A Malatia, il y avait 10 à 12.000 Arméniens. Un Allemand, qui quitta Malatia immédiatement avant la déportation, raconte ce qui suit sur l'état des choses existant immédiatement avant l'exécution des mesures :
« Le mutessarif Nabi bey, un bon vieillard extrêmement doux et bien intentionné, fut renvoyé vers le mois de mai, à notre avis pour la raison qu'il n'aurait pas procédé avec assez de dureté à l'exécution des mesures contre les Arméniens. Son remplaçant, le caïmacan d'Arrha, était l'homme qu'il fallait. Son hostilité envers les Arméniens et sa manière d'agir contre les lois étaient à peine croyables. C'est bien lui qu'à côté d'une clique de riches beys, on doit rendre responsable de l'arrestation arbitraire de beaucoup d'Arméniens, d'un usage inhumain de la bastonnade et du meurtre secret de nombre d'Arméniens. Le successeur légitime, Réchid pacha, qui vint de Constantinople à la fin de juin, un kurde consciencieux, d'une bonté de coeur vraiment étonnante, fit, dès le premier jour de son entrée en charge, tout ce qu'il put pour soulager le sort des nombreux Arméniens emprisonnés, pour empêcher les attaques des soldats irréguliers et des zaptiéhs contre la population arménienne, et pour rendre possible une solution humaine et conforme aux lois, dans des affaires extrêmement difficiles, non sans courir quelquefois le risque du se mettre lui-même dans une très fâcheuse position. Malgré sa sévé-rité, il jouit, même auprès de la grande majorité du peuple arménien, de la renommée d'un homme juste, incorruptible et bon. Malheureusement, ce qui était en son pouvoir était bien peu. L'agitation était déjà très forte à son arrivée le parti adverse trop puissant, et les moyens d'exécution en son pouvoir trop peu nombreux et trop peu sûrs, pour qu'il pût représenter le point de vue du droit d'une façon efficace. Il succomba sous la violence de ses adversaires et, en peu de jours, il perdit sa santé et sa force d'âme. Même durant sa grave maladie, il déploya toute son énergie pour assurer le transport sûr des exilés et leur entretien.

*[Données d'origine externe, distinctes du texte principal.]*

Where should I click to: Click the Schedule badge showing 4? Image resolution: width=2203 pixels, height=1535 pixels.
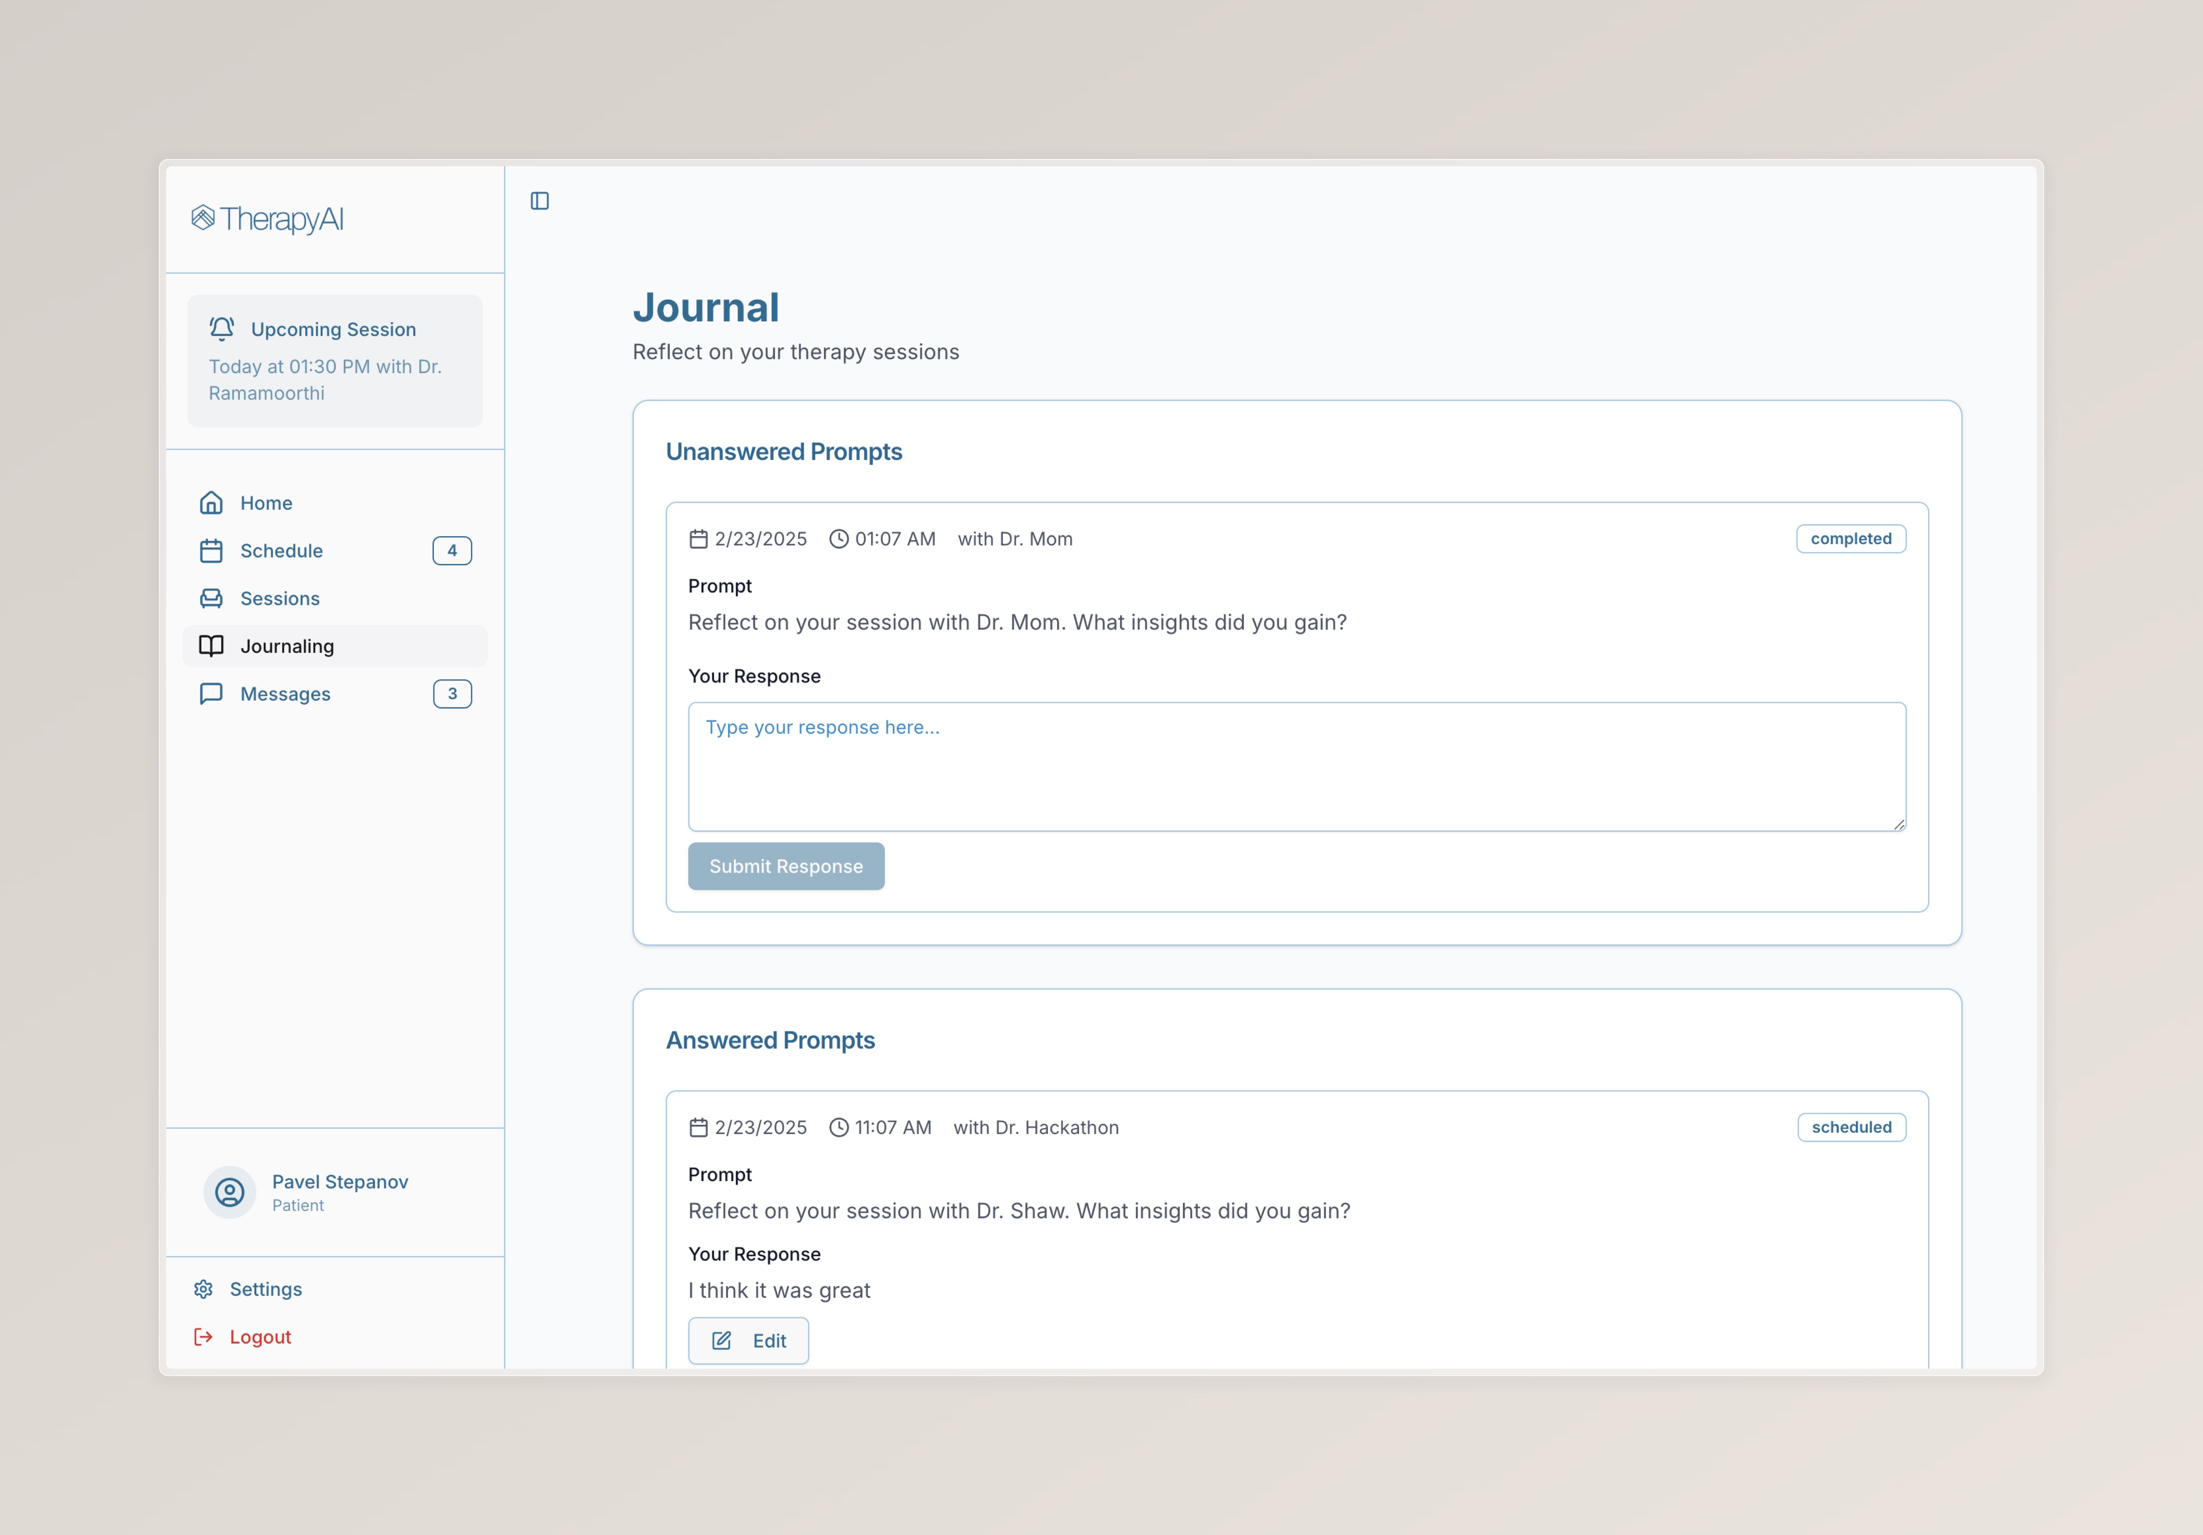(452, 551)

Il avait différé de semaine en semaine le départ des Arméniens de Malatia, en partie dans l'espoir secret qu'il pourrait réussir à obtenir un contre-ordre - et il travailla beaucoup en ce sens - et en partie pour pouvoir faire tous les préparatifs pour exécuter humainement l'ordre de déportation. Il dut finalement se rendre aux sommations pressantes du gouvernement central et céder à la pression du parti adverse dans la ville.
Avant la déportation qui eut lieu au milieu du mois d'août, il y eut, au commencement de juillet, un massacre parmi la population mâle de la ville.
1) Mézéreh est la basse ville de Kharpout.